Scott Searle: Great. Thanks so much.

Operator: Thank you. Our next question comes from the line of Arjun Bhatia from William Blair.

Arjun Bhatia: Hi. Thanks for taking the question. Alinda Lee here on for Arjun. I wanted to ask just to piggyback on the prior question regarding the acquisition. What other areas within the existing focus points of technology IPs are you looking forward to in adding fields through M&A?

Liren Chen: Yeah. Hi, Linda. Good morning. So regarding the M&A space here, we are frankly casting a wide net. As you are aware, our three pillars of research are wireless, video, and artificial intelligence. And we continue to look at to see do we have the industry-leading team, do we have the key research in those areas that's, you know, driving things forward. But we frankly also look at the edges in the area. We are always sort of applying those opportunities with different criteria. Right? We want to make sure we have critical mass that we can move the industry. We also like to see how we can build a competitive advantage over a long period of time.

And then frankly, with our increasing balance sheet and financial capability, we also try to look for bigger opportunities over time.

Alinda Lee: That's helpful. And in terms of the Tencent litigation, you announced it today that you are officially going on with litigation. Can you just give us maybe any more color in terms of maybe timeline, and additional kind of color in terms of that in general?

Liren Chen: So as I said in the prepared remarks, we have frankly built a lot of momentum in the smartphone licensing program. We currently license eight of the top 10 smartphone vendors already. That's essentially making up roughly 85% of the market. So Tencent is the largest unlicensed vendor as of today. They make roughly 100 million devices per year. And those devices tend to be lower-end and are sold to emerging markets. So we have been negotiating with them for multiple years, and we feel we have made them really fair offers. But so far, they have refused to take our offer.

So we feel it's necessary for us to defend our position for IP and, frankly, equally important to set a level field with other customers who are paying us licensing fees. Right? It's not fair that they get a free ride on our IP. So we have launched a multi-jurisdictional patent litigation against them. That's in UPC, that's in India, and Brazil. Those are significant markets for them. It's hard to predict precisely the timeline because some of the cases are frankly still being processed by the court. We don't have definitive dates yet. But as always, during negotiation, we always try to negotiate patent licensing deals with the party involved.

And even though the timing precisely is hard to predict, but given our history, we frankly have a very strong track record of, you know, if we have to enforce our rights, we almost always end up with bilateral agreements that are fair to both parties.

Alinda Lee: Alright. Thank you.

Operator: Thank you. At this time, I'm showing no further questions in the queue. I would now like to turn it back to Liren Chen for closing remarks.

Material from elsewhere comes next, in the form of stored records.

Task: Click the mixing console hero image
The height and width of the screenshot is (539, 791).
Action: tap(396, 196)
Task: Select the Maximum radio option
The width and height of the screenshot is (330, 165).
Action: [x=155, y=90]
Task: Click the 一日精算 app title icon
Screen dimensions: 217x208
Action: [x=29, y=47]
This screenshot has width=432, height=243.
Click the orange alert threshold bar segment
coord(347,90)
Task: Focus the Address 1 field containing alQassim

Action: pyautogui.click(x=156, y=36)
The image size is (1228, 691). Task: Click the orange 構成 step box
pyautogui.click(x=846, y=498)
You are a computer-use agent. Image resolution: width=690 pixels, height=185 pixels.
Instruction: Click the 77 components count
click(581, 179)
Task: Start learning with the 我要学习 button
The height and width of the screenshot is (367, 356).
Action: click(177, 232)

Liren Chen: Thank you, Haley. Before we close, I really like to thank our employees for their dedication and contribution to InterDigital, as well as many partners and licensees for a very strong quarter. Thank you all for everyone who joined today's call. And we look forward to updating you on our progress next quarter.

Operator: Thank you for your participation in today's conference. This does conclude the program. You may now disconnect.